Material supplied:
%%

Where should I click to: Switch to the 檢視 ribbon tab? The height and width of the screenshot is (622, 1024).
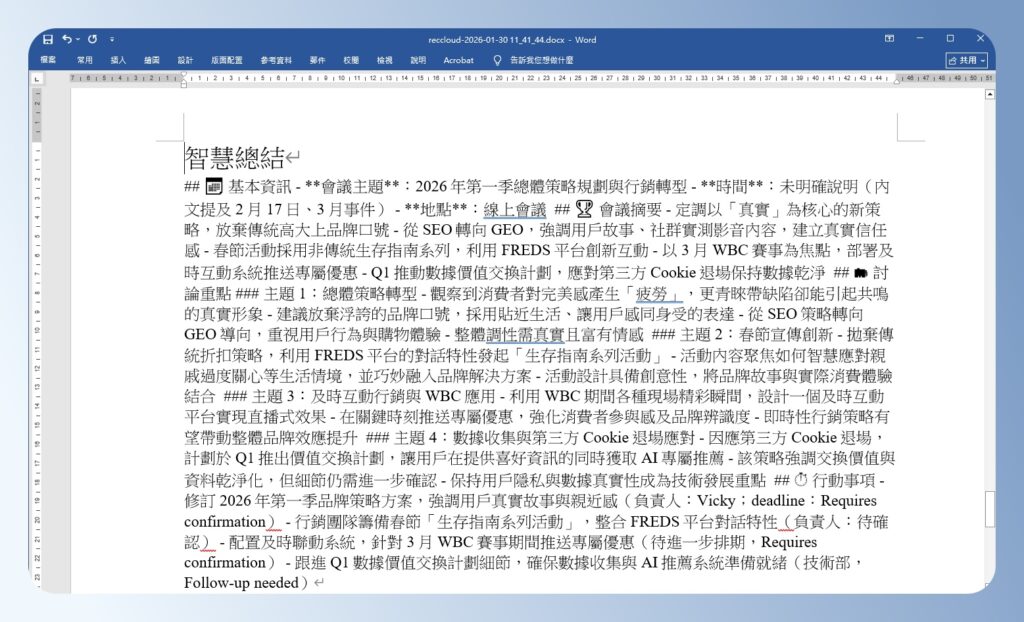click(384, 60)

%%
%%

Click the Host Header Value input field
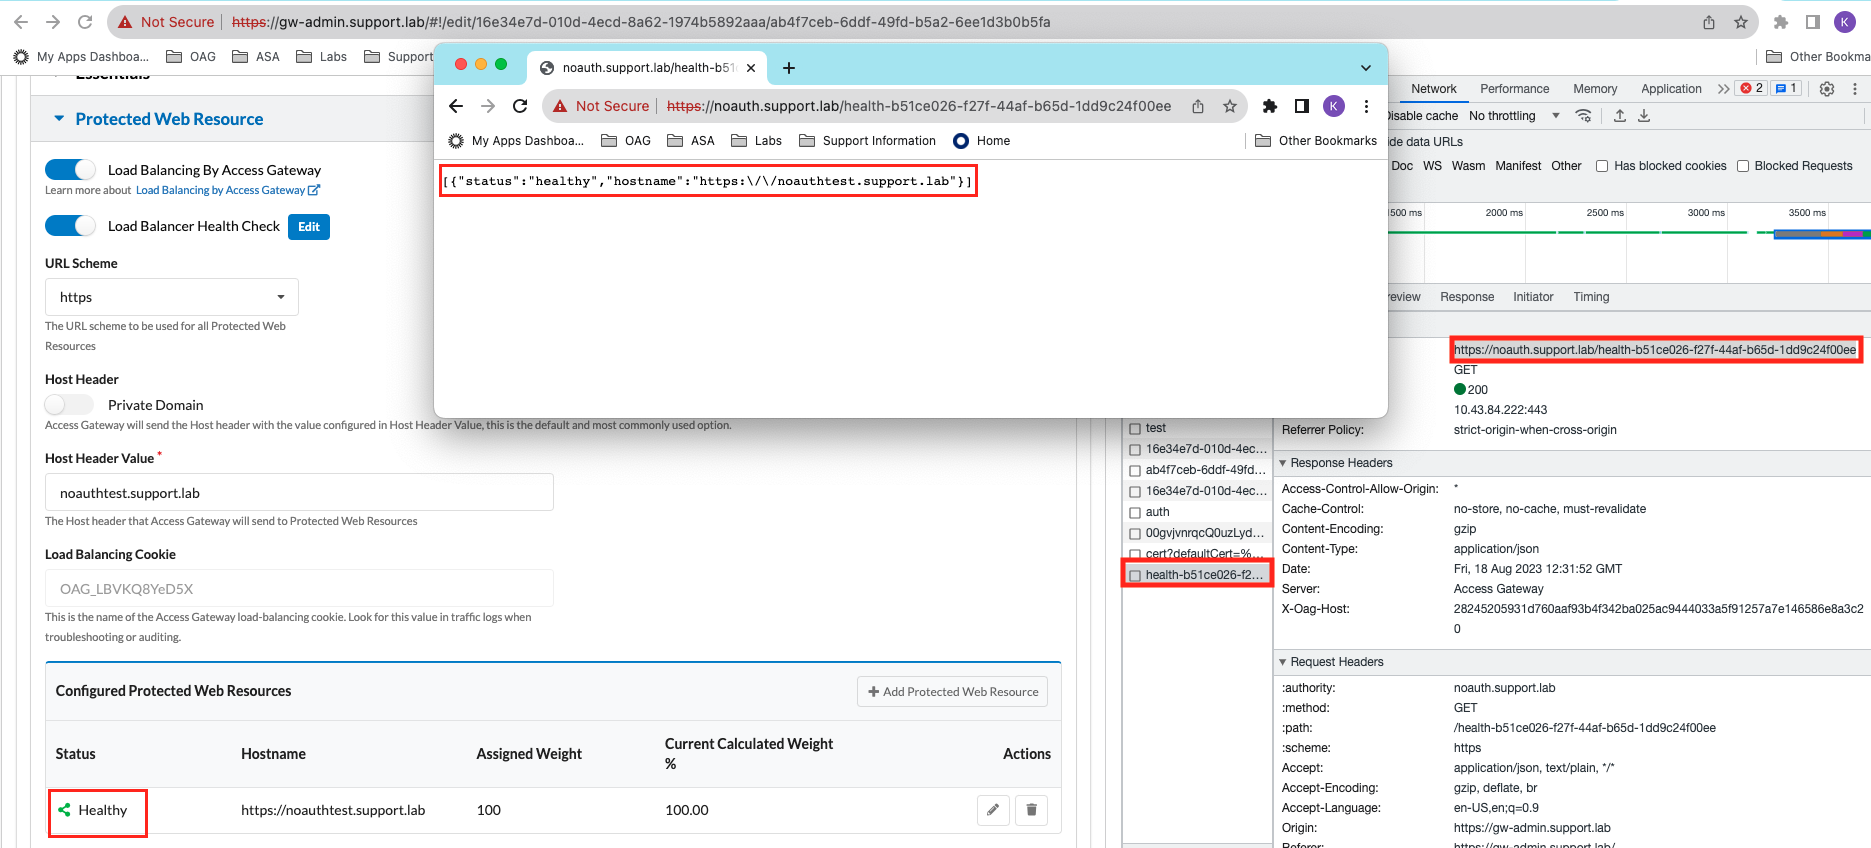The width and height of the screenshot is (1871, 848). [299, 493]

%%
%%

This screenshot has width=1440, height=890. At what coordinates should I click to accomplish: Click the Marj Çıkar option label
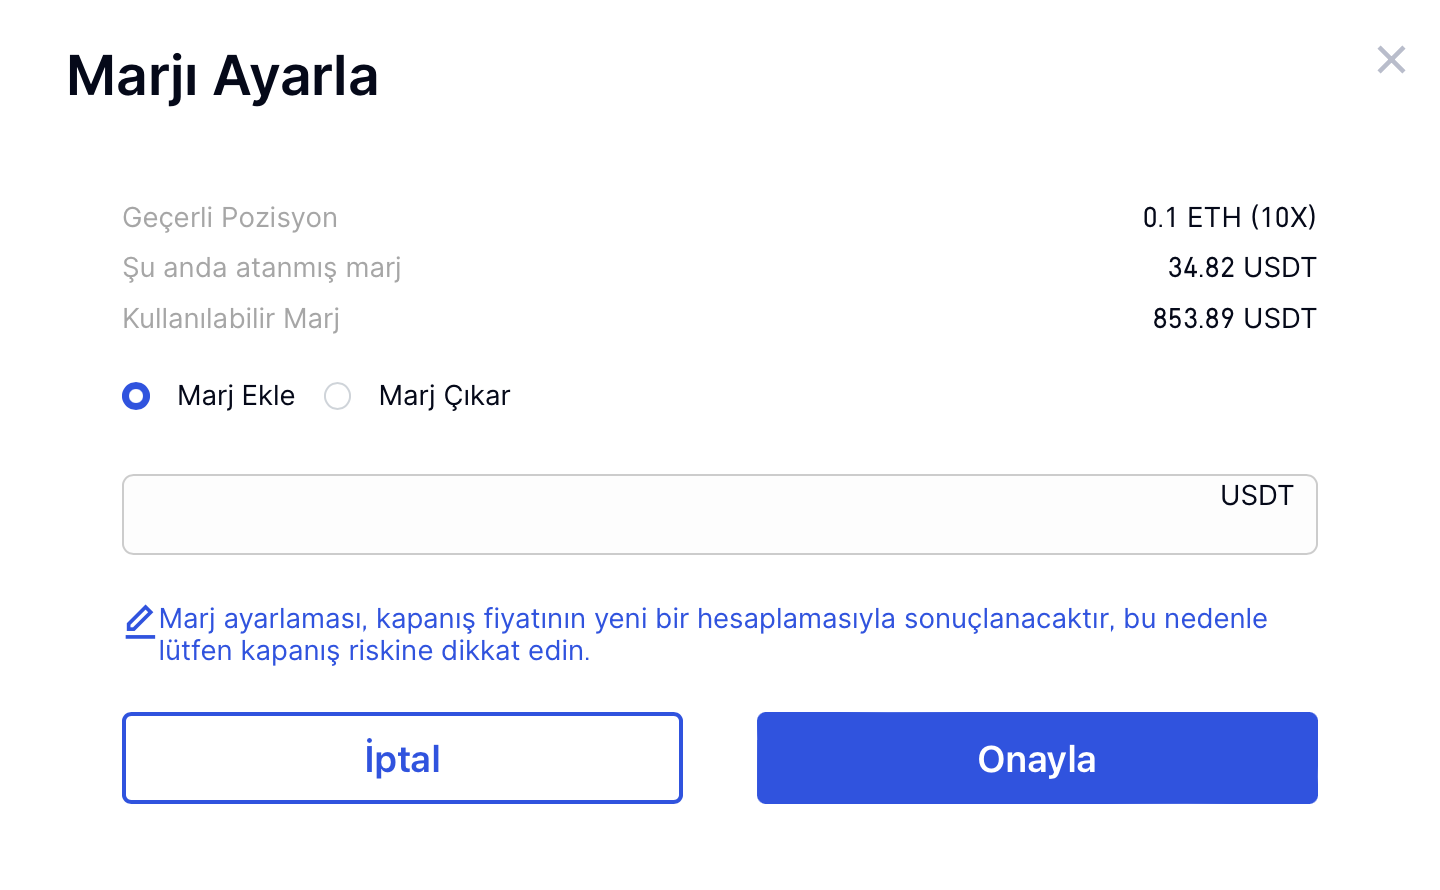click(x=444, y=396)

%%

Task to carry out: Pick out every line of the rows above that contains the word "should" and copy each one.

Exercise result:
Where should I click to: Switch to the 檢視 ribbon tab? The height and width of the screenshot is (622, 1024).
This screenshot has width=1440, height=890. At what coordinates should I click to accomplish: Click the Marj Çıkar option label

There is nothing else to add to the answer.